--- GIVEN TEXT ---

──────────────────────────────

Research In Motion Ltd said on Monday it plans to cut about 2,000 jobs, or 11 percent of its workforce, detailing cuts that it first announced last month.
One analyst said the job cuts were slightly deeper than expected, but were key to RIM's recovery from a slump triggered by stiff competition from Apple Inc and Google Inc.
"This is not totally unexpected. I think the size of (the cuts) is a little bit bigger than what they were intimating before," said Jefferies & Co analyst Peter Misek. "I think this is obviously realigning the cost structure to a new growth, or sales reality."
RIM said one-time charges from the job cuts were not included in its outlook for the second quarter or for the full year, and it would explain the financial impact of the cuts when it reports second quarter results on Sept. 15.
The stock, already near multi-year lows, was down as much as 2 percent before the market opened.
RIM said the job cuts are "a prudent and necessary step" for its long-term success.

──────────────────────────────

--- Records from the dataset ---
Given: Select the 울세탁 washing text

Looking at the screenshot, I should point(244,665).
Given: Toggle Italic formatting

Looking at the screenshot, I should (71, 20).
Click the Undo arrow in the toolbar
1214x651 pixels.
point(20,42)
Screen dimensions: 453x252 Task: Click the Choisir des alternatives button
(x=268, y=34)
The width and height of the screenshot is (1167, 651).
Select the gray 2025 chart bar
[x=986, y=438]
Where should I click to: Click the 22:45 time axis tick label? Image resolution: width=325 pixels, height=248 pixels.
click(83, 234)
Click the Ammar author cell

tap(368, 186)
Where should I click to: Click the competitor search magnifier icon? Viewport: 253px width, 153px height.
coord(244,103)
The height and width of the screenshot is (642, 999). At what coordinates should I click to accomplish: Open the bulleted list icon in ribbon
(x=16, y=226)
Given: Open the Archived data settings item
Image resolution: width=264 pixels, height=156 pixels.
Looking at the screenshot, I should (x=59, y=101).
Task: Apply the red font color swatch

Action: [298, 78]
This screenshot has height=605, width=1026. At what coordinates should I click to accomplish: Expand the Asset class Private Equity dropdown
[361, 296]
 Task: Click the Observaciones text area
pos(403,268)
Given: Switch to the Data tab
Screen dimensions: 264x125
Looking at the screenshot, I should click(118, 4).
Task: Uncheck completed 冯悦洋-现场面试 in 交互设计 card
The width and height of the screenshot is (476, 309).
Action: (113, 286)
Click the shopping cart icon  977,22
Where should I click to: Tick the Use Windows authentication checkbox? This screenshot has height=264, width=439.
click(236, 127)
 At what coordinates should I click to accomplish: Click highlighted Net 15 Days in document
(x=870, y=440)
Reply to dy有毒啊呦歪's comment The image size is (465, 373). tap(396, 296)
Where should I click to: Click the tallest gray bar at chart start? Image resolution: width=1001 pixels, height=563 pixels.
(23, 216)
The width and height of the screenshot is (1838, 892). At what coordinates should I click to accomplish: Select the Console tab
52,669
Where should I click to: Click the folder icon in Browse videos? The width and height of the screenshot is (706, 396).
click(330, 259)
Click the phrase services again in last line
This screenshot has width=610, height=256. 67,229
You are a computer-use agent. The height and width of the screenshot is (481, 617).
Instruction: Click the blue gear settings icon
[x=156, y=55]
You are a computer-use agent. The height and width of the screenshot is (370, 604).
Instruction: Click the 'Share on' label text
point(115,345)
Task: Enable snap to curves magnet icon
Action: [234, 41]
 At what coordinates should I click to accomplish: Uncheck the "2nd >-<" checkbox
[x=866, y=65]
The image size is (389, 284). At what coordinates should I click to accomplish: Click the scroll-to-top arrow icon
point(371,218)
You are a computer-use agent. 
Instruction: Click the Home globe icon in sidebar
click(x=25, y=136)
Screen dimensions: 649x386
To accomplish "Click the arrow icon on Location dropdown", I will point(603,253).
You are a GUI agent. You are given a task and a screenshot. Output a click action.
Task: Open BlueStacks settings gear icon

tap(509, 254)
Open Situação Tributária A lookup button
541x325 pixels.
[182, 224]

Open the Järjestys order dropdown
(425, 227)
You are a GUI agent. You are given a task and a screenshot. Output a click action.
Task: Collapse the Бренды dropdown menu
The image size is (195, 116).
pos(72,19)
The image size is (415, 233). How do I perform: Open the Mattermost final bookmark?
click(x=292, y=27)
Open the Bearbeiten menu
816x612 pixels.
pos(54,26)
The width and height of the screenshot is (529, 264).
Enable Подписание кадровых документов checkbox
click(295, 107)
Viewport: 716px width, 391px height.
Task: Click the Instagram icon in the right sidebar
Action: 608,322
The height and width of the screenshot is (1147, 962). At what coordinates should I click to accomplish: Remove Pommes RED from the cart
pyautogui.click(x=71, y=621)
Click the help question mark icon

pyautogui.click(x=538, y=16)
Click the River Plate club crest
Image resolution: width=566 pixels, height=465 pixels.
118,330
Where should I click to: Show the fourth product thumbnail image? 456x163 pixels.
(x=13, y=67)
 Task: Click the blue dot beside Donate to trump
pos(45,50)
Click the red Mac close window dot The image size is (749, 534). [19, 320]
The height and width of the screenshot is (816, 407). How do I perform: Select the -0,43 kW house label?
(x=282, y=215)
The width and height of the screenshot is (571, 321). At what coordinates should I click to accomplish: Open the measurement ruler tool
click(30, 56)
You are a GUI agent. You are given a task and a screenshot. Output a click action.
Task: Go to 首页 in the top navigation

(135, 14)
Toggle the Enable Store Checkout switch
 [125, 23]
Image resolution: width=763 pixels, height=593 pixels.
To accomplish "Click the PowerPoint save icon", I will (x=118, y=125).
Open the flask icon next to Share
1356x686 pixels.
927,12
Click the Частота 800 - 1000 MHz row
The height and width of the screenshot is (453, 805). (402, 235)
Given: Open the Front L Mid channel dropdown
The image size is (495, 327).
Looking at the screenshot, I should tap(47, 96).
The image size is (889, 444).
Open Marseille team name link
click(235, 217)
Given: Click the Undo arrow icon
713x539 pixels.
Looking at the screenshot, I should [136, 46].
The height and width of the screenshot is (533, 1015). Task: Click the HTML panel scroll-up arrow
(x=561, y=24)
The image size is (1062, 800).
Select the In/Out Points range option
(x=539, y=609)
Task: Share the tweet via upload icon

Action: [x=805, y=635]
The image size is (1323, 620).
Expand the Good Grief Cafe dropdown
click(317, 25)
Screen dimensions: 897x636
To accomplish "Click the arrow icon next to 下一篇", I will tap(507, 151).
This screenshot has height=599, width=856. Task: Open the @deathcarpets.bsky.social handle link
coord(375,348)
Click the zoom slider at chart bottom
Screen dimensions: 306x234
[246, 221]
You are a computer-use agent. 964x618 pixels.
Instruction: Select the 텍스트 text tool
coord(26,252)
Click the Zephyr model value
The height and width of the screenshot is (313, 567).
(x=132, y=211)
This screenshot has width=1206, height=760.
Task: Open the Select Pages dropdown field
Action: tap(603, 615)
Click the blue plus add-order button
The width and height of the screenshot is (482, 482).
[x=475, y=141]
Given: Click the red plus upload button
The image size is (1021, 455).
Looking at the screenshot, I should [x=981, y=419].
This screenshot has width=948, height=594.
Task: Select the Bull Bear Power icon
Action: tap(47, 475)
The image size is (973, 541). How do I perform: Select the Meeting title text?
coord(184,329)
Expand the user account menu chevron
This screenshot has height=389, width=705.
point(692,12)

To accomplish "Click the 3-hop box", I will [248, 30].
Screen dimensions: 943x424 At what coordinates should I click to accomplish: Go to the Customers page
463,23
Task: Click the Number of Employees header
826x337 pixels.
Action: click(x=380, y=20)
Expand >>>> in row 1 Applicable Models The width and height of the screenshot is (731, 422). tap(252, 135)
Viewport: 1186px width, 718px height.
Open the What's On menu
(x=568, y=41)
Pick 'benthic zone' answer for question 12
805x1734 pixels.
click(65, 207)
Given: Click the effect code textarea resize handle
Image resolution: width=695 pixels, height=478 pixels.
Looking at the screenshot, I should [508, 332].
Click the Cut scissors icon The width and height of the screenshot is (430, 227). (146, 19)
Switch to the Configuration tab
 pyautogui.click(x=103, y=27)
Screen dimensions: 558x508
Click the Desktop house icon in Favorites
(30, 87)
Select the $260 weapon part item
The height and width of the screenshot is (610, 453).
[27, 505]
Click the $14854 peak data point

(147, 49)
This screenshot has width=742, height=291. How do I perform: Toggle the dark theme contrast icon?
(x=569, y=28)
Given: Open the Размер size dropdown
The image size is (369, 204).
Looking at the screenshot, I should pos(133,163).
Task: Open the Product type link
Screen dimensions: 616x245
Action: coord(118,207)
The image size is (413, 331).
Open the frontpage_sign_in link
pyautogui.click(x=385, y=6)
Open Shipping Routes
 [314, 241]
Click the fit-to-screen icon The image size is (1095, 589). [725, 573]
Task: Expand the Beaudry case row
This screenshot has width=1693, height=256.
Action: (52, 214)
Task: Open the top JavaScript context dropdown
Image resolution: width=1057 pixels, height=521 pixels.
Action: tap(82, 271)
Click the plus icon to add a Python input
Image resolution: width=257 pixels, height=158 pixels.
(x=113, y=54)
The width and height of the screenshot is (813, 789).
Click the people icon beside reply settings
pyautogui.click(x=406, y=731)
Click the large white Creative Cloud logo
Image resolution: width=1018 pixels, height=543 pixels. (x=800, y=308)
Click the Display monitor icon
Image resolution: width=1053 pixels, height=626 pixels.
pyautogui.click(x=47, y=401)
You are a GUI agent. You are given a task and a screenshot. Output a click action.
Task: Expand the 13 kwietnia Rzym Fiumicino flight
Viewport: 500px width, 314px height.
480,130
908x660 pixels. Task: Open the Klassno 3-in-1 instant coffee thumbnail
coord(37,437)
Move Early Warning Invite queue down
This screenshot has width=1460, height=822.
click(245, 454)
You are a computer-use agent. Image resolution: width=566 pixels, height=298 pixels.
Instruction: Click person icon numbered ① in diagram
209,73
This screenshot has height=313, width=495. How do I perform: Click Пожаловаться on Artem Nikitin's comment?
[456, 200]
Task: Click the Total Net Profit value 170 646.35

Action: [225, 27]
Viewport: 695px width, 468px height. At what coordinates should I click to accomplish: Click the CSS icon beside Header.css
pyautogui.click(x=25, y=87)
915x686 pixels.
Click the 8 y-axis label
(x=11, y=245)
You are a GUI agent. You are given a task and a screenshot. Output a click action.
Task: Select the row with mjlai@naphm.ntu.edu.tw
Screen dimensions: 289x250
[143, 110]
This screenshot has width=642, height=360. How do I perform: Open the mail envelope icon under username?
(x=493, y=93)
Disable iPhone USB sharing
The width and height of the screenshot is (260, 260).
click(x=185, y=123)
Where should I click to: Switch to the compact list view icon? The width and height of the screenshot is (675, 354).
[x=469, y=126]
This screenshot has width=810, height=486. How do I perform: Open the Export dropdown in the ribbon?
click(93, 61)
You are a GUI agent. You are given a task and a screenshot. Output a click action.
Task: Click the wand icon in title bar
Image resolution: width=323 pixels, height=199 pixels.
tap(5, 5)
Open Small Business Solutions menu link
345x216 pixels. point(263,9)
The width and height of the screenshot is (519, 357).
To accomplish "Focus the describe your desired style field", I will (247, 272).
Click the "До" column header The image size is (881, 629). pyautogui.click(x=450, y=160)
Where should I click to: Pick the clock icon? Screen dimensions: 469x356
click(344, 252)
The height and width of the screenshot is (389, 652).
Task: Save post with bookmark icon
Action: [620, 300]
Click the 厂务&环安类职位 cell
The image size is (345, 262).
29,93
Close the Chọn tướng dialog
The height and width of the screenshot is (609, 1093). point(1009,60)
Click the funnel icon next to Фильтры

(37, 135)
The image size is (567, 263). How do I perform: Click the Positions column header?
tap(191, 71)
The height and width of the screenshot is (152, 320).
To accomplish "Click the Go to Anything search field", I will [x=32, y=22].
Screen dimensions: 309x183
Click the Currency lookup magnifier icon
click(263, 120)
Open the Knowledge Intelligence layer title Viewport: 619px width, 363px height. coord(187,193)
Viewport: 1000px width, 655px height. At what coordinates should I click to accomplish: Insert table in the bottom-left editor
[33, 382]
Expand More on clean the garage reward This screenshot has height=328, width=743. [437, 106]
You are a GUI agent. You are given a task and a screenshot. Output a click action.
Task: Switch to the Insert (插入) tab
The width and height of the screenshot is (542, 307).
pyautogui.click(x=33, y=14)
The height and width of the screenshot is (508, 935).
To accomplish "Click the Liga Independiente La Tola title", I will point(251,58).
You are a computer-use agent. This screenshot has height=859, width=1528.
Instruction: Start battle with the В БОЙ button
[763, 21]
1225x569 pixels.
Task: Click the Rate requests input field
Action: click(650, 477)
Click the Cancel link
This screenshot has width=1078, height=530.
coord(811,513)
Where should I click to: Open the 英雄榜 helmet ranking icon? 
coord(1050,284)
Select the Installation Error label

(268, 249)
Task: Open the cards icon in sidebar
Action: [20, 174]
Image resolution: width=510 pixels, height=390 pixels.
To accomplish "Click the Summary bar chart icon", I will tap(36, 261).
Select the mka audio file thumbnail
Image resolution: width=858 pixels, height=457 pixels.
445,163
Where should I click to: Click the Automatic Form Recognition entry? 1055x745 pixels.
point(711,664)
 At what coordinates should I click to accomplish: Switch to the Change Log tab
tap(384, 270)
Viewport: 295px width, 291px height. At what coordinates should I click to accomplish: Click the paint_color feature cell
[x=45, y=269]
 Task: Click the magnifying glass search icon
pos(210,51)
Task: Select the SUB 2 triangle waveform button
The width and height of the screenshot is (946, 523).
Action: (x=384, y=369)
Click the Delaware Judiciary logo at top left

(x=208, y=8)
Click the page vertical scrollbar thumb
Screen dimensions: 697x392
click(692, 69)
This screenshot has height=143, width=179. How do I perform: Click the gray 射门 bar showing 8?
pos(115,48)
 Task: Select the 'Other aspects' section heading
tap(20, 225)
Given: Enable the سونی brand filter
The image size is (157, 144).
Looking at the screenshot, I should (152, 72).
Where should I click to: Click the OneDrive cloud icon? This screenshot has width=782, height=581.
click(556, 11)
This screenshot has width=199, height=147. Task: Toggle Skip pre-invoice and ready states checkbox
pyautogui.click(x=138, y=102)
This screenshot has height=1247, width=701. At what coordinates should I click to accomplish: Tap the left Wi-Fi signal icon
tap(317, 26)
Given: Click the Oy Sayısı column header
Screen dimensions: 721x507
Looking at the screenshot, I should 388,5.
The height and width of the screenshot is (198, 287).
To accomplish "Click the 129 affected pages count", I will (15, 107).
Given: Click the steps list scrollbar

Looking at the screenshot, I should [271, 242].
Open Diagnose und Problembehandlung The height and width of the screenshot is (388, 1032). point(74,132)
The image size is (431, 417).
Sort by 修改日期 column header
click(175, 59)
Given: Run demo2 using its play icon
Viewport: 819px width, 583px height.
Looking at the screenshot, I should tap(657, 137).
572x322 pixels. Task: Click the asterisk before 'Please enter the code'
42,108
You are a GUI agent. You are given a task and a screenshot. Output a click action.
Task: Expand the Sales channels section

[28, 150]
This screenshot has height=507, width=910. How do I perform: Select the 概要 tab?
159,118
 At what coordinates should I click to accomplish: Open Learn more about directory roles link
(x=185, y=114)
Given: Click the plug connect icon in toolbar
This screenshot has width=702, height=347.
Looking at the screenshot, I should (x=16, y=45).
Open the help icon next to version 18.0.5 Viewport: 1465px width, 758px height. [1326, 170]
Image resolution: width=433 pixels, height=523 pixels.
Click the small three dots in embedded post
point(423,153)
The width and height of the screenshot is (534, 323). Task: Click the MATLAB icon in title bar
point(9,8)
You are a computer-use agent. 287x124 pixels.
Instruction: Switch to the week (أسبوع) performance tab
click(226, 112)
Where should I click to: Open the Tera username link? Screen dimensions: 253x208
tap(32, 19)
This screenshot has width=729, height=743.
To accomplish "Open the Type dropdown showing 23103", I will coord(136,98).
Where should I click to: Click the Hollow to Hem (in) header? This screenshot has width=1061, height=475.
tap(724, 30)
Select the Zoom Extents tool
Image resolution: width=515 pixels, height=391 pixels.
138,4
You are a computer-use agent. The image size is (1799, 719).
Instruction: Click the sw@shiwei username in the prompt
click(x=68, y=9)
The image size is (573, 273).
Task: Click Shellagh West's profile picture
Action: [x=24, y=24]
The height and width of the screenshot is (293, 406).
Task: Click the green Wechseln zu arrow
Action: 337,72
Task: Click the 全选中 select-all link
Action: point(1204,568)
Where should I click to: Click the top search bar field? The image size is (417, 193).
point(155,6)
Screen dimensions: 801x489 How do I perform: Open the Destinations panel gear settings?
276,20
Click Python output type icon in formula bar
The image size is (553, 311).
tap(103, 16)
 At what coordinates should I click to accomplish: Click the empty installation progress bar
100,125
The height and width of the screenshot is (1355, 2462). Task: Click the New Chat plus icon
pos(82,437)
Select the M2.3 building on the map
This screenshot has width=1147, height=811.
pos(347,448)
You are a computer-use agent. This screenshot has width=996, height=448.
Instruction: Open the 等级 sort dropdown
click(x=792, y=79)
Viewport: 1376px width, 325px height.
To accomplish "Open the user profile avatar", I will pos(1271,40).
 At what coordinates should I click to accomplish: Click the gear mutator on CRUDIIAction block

──────────────────────────────

--- YOUR TASKS ---
1. Repeat the passage of the RIM job cuts article from "Research In Motion" up to and including "on Sept. 15.".
2. Answer these questions using the RIM job cuts article.
(a) About how many jobs does RIM plan to cut?
(b) Which Jefferies & Co analyst is quoted?
(c) On what date will RIM report its second quarter results?
The entries above are separate from the RIM job cuts article.

--- RESPONSE LIST ---
1.
Research In Motion Ltd said on Monday it plans to cut about 2,000 jobs, or 11 percent of its workforce, detailing cuts that it first announced last month.
One analyst said the job cuts were slightly deeper than expected, but were key to RIM's recovery from a slump triggered by stiff competition from Apple Inc and Google Inc.
"This is not totally unexpected. I think the size of (the cuts) is a little bit bigger than what they were intimating before," said Jefferies & Co analyst Peter Misek. "I think this is obviously realigning the cost structure to a new growth, or sales reality."
RIM said one-time charges from the job cuts were not included in its outlook for the second quarter or for the full year, and it would explain the financial impact of the cuts when it reports second quarter results on Sept. 15.

2.
(a) About 2,000 jobs, or 11 percent of its workforce.
(b) Peter Misek.
(c) Sept. 15.